(Positions of words and items)
+-------+
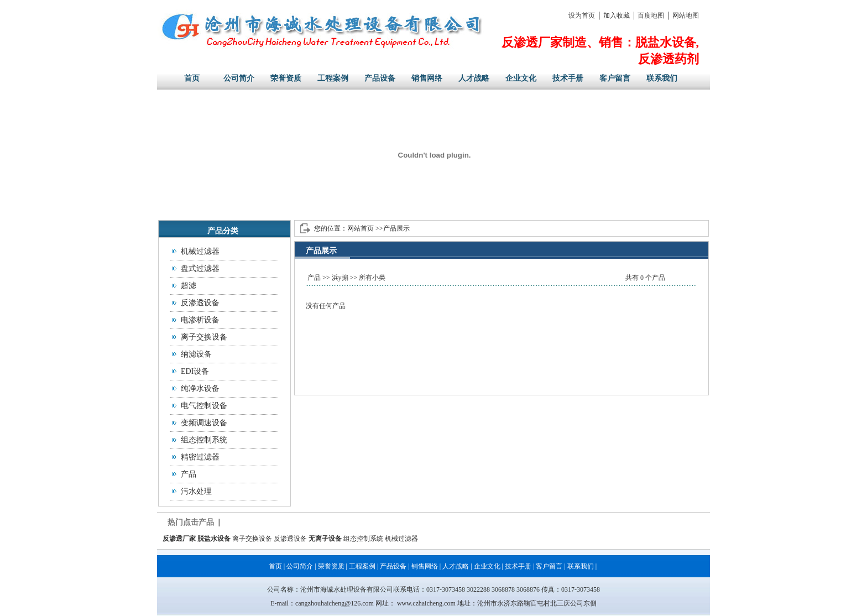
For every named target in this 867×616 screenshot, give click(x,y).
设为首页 (582, 15)
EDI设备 (195, 371)
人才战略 (474, 78)
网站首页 (361, 228)
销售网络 (427, 78)
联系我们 (662, 78)
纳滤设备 (196, 354)
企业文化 (521, 78)
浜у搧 (340, 278)
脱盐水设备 (214, 539)
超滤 (189, 285)
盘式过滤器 (200, 268)
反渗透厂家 (179, 539)
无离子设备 (325, 539)
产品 (189, 474)
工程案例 (333, 78)
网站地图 (686, 15)
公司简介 (239, 78)
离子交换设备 (204, 337)
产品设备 (380, 78)
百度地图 (651, 15)
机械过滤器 (200, 251)
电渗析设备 (200, 320)
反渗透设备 (200, 302)
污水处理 (196, 491)
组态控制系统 (204, 440)
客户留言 (615, 78)
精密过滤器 (200, 457)
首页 (192, 78)
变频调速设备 (204, 422)
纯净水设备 (200, 388)
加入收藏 (617, 15)
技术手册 (568, 78)
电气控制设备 (204, 405)
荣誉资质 (286, 78)
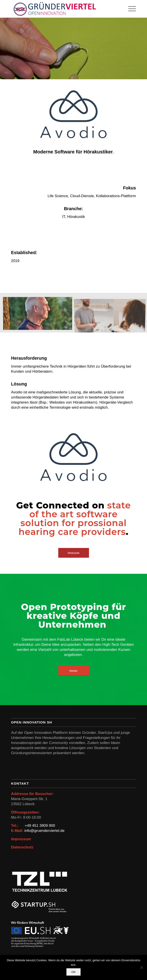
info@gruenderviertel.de (44, 830)
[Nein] (141, 967)
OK (73, 972)
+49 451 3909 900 (40, 826)
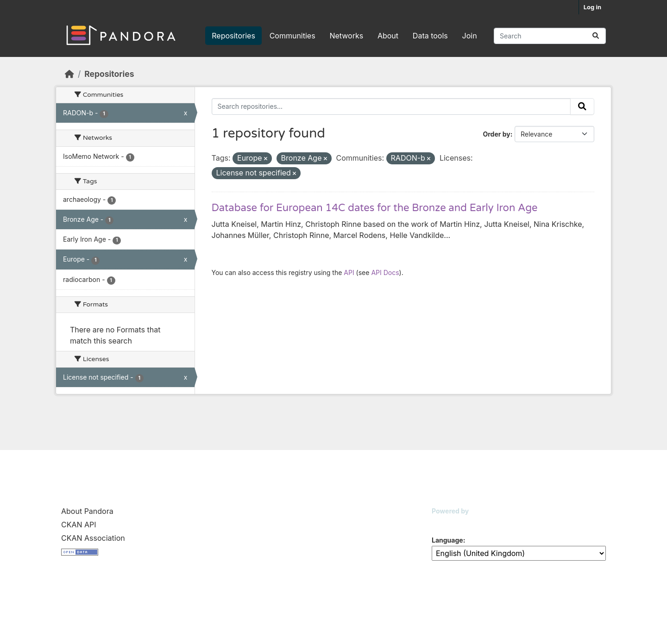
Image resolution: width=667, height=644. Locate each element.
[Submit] (596, 36)
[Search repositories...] (550, 36)
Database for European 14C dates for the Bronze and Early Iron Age (375, 208)
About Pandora (87, 511)
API (349, 272)
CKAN (447, 522)
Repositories (233, 36)
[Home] (69, 74)
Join (470, 36)
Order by (496, 134)
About (388, 36)
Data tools (430, 36)
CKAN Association (93, 538)
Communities (292, 36)
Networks (346, 36)
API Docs (385, 272)
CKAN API (79, 525)
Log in (592, 7)
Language (447, 540)
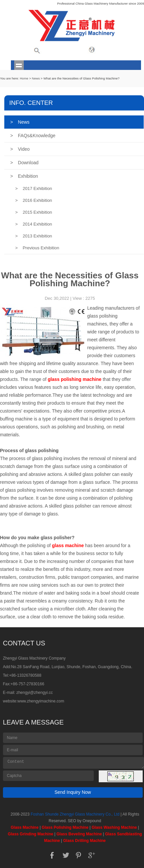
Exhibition (24, 176)
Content (74, 763)
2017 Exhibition (34, 188)
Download (24, 162)
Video (20, 149)
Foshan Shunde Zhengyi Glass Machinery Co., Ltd (75, 814)
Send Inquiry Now (73, 792)
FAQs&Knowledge (33, 135)
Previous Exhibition (37, 248)
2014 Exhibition (34, 224)
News (36, 78)
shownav (19, 65)
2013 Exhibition (34, 236)
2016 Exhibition (34, 200)
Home (24, 78)
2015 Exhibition (34, 212)
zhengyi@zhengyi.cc (34, 692)
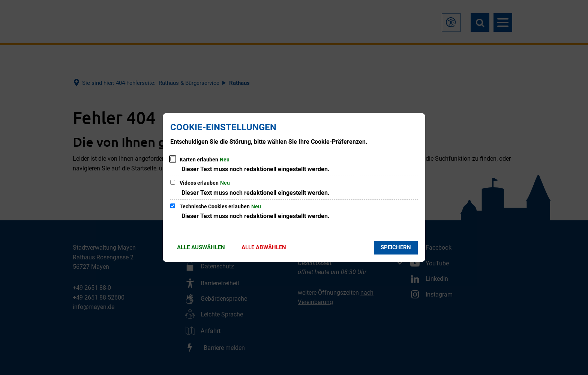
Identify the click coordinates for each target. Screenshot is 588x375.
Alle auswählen (201, 247)
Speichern (396, 247)
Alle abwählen (264, 247)
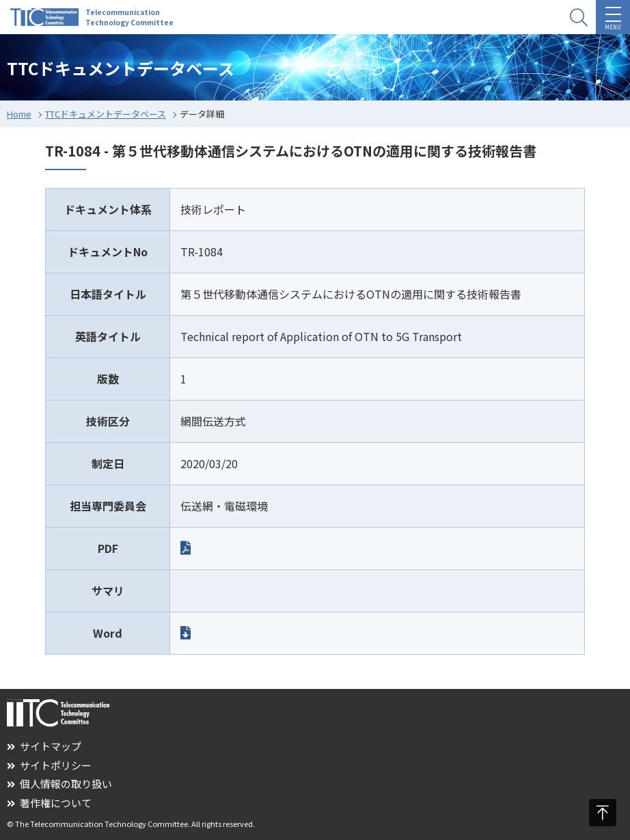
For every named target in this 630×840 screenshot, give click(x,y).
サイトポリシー (49, 765)
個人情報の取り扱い (59, 783)
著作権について (49, 802)
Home (19, 113)
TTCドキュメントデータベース (105, 113)
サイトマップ (44, 746)
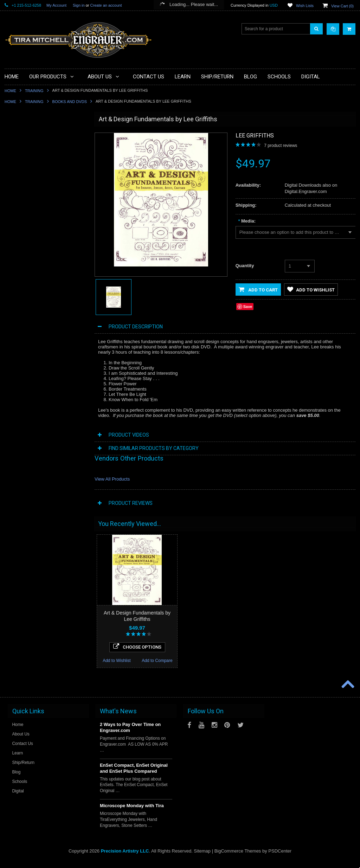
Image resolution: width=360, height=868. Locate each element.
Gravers (16, 243)
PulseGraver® (22, 135)
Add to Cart (258, 289)
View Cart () (342, 6)
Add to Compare (66, 510)
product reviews (281, 146)
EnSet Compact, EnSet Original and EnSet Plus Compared (134, 775)
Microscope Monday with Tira (132, 812)
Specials (17, 147)
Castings (17, 266)
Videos (15, 326)
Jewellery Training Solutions (35, 338)
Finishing (17, 231)
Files (13, 183)
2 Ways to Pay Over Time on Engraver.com (130, 734)
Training (34, 91)
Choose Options (45, 496)
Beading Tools (22, 195)
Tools (14, 171)
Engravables (20, 255)
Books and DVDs (70, 102)
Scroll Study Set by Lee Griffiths (45, 455)
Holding (16, 207)
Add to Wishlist (25, 510)
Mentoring (18, 314)
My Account (56, 5)
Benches (17, 219)
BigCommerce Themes (238, 857)
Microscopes (20, 159)
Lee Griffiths (255, 135)
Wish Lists (305, 6)
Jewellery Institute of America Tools (41, 350)
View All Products (112, 479)
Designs (16, 278)
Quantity (245, 265)
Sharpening (19, 290)
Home (10, 91)
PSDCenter (280, 857)
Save (248, 307)
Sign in (79, 5)
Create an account (106, 5)
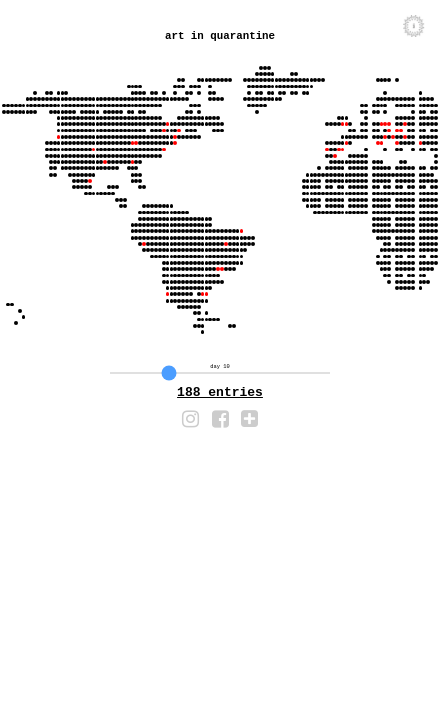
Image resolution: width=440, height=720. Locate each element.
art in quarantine (220, 43)
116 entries (220, 407)
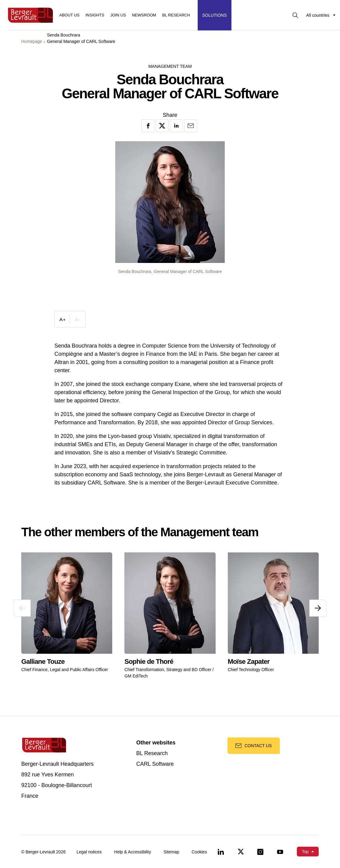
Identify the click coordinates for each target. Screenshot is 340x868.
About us (69, 15)
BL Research (152, 753)
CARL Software (155, 764)
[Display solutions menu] (214, 15)
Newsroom (144, 15)
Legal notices (89, 851)
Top (305, 851)
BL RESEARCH (176, 15)
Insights (95, 15)
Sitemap (171, 851)
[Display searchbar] (295, 15)
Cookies (199, 851)
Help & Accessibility (132, 851)
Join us (118, 15)
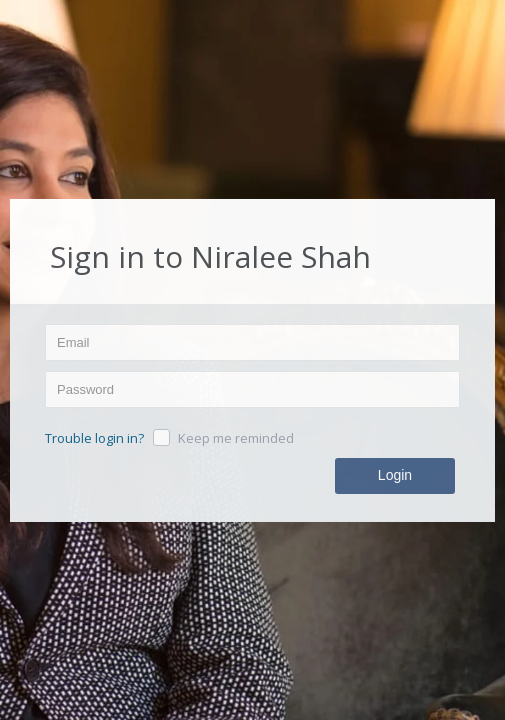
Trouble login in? (94, 439)
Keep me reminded (236, 439)
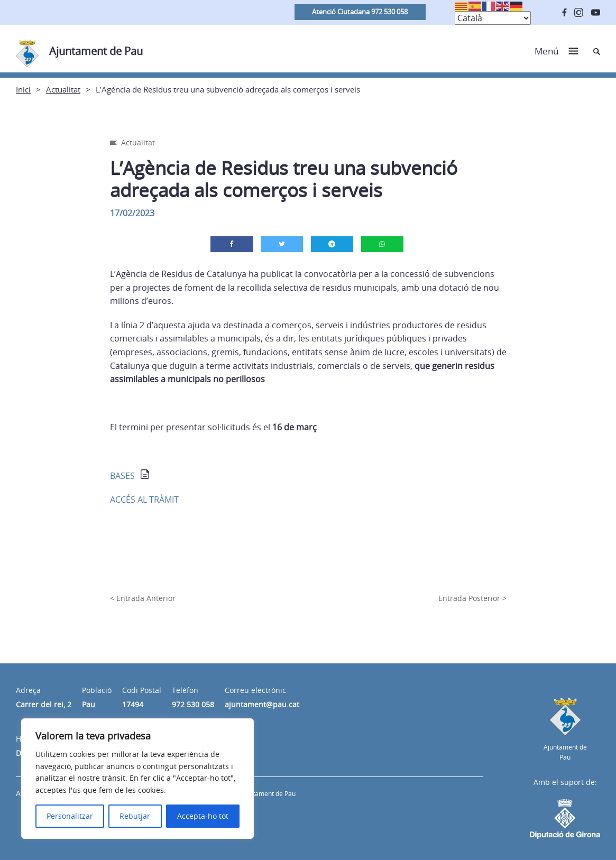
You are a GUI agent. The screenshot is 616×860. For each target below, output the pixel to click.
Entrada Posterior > (472, 598)
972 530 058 (193, 704)
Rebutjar (135, 816)
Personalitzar (70, 816)
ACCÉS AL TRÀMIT (144, 500)
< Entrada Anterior (143, 598)
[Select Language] (493, 18)
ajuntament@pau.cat (262, 704)
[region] (137, 779)
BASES (122, 476)
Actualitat (63, 89)
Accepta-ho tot (203, 816)
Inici (23, 89)
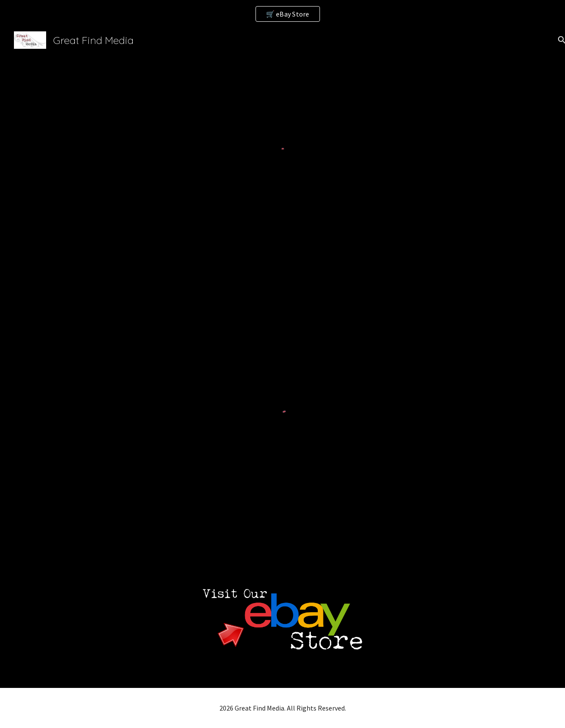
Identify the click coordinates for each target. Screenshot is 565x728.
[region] (282, 14)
+-------+
» DIRECTIONS FOR THIS TASK: Quote all of the lines above verbatim, from first to last, leaving out the pictures.

» ANSWER IN FULL:
For every named target in this 867×616 screenshot, give click(x,y).
设为首页 (582, 15)
EDI设备 (195, 371)
人才战略 (474, 78)
网站首页 (361, 228)
销售网络 (427, 78)
联系我们 (662, 78)
纳滤设备 (196, 354)
企业文化 (521, 78)
浜у搧 (340, 278)
脱盐水设备 (214, 539)
超滤 (189, 285)
盘式过滤器 (200, 268)
反渗透厂家 (179, 539)
无离子设备 (325, 539)
产品 (189, 474)
工程案例 (333, 78)
网站地图 (686, 15)
公司简介 (239, 78)
离子交换设备 (204, 337)
产品设备 (380, 78)
百度地图 (651, 15)
机械过滤器 (200, 251)
电渗析设备 (200, 320)
反渗透设备 (200, 302)
污水处理 (196, 491)
组态控制系统 (204, 440)
客户留言 (615, 78)
精密过滤器 (200, 457)
首页 (192, 78)
变频调速设备 (204, 422)
纯净水设备 (200, 388)
加入收藏 (617, 15)
技术手册 (568, 78)
电气控制设备 (204, 405)
荣誉资质 (286, 78)
info@gruenderviertel.de (44, 830)
[Nein] (141, 967)
OK (73, 972)
+49 451 3909 900 (40, 826)
Image resolution: width=667, height=644. Locate each element.
[Submit] (596, 36)
[Search repositories...] (550, 36)
Database for European 14C dates for the Bronze and Early Iron Age (375, 208)
About Pandora (87, 511)
API (349, 272)
CKAN (447, 522)
Repositories (233, 36)
[Home] (69, 74)
Join (470, 36)
Order by (496, 134)
About (388, 36)
Data tools (430, 36)
CKAN Association (93, 538)
Communities (292, 36)
Networks (346, 36)
API Docs (385, 272)
CKAN API (79, 525)
Log in (592, 7)
Language (447, 540)
Exhibition (24, 176)
Content (74, 763)
2017 Exhibition (34, 188)
Download (24, 162)
Video (20, 149)
Foshan Shunde Zhengyi Glass Machinery Co., Ltd (75, 814)
Send Inquiry Now (73, 792)
FAQs&Knowledge (33, 135)
Previous Exhibition (37, 248)
2014 Exhibition (34, 224)
News (36, 78)
shownav (19, 65)
2013 Exhibition (34, 236)
2016 Exhibition (34, 200)
Home (24, 78)
2015 Exhibition (34, 212)
zhengyi@zhengyi.cc (34, 692)
Identify the click coordinates for each target. Screenshot is 588x375.
Alle auswählen (201, 247)
Speichern (396, 247)
Alle abwählen (264, 247)
For every named target in this 630×840 screenshot, give click(x,y).
サイトポリシー (49, 765)
個人情報の取り扱い (59, 783)
著作権について (49, 802)
Home (19, 113)
TTCドキュメントデータベース (105, 113)
サイトマップ (44, 746)
Image resolution: width=360, height=868. Locate each element.
Gravers (16, 243)
PulseGraver® (22, 135)
Add to Cart (258, 289)
View Cart () (342, 6)
Add to Compare (66, 510)
product reviews (281, 146)
EnSet Compact, EnSet Original and EnSet Plus Compared (134, 775)
Microscope Monday with Tira (132, 812)
Specials (17, 147)
Castings (17, 266)
Videos (15, 326)
Jewellery Training Solutions (35, 338)
Finishing (17, 231)
Files (13, 183)
2 Ways to Pay Over Time on Engraver.com (130, 734)
Training (34, 91)
Choose Options (45, 496)
Beading Tools (22, 195)
Tools (14, 171)
Engravables (20, 255)
Books and DVDs (70, 102)
Scroll Study Set by Lee Griffiths (45, 455)
Holding (16, 207)
Add to Wishlist (25, 510)
Mentoring (18, 314)
My Account (56, 5)
Benches (17, 219)
BigCommerce Themes (238, 857)
Microscopes (20, 159)
Lee Griffiths (255, 135)
Wish Lists (305, 6)
Jewellery Institute of America Tools (41, 350)
View All Products (112, 479)
Designs (16, 278)
Quantity (245, 265)
Sharpening (19, 290)
Home (10, 91)
PSDCenter (280, 857)
Save (248, 307)
Sign in (79, 5)
Create an account (106, 5)
Image resolution: width=440, height=720. Locate each element.
art in quarantine (220, 43)
116 entries (220, 407)
Identify the click coordinates for each target. Screenshot is 340x868.
About us (69, 15)
BL Research (152, 753)
CARL Software (155, 764)
[Display solutions menu] (214, 15)
Newsroom (144, 15)
Legal notices (89, 851)
Top (305, 851)
BL RESEARCH (176, 15)
Insights (95, 15)
Sitemap (171, 851)
[Display searchbar] (295, 15)
Cookies (199, 851)
Help & Accessibility (132, 851)
Join us (118, 15)
Trouble login in? (94, 439)
Keep me reminded (236, 439)
You are a GUI agent. The screenshot is 616×860. For each target below, output the pixel to click.
Entrada Posterior > (472, 598)
972 530 058 (193, 704)
Rebutjar (135, 816)
Personalitzar (70, 816)
ACCÉS AL TRÀMIT (144, 500)
< Entrada Anterior (143, 598)
[Select Language] (493, 18)
ajuntament@pau.cat (262, 704)
[region] (137, 779)
BASES (122, 476)
Actualitat (63, 89)
Accepta-ho tot (203, 816)
Inici (23, 89)
Identify the click coordinates for each target. Screenshot is 565x728.
[region] (282, 14)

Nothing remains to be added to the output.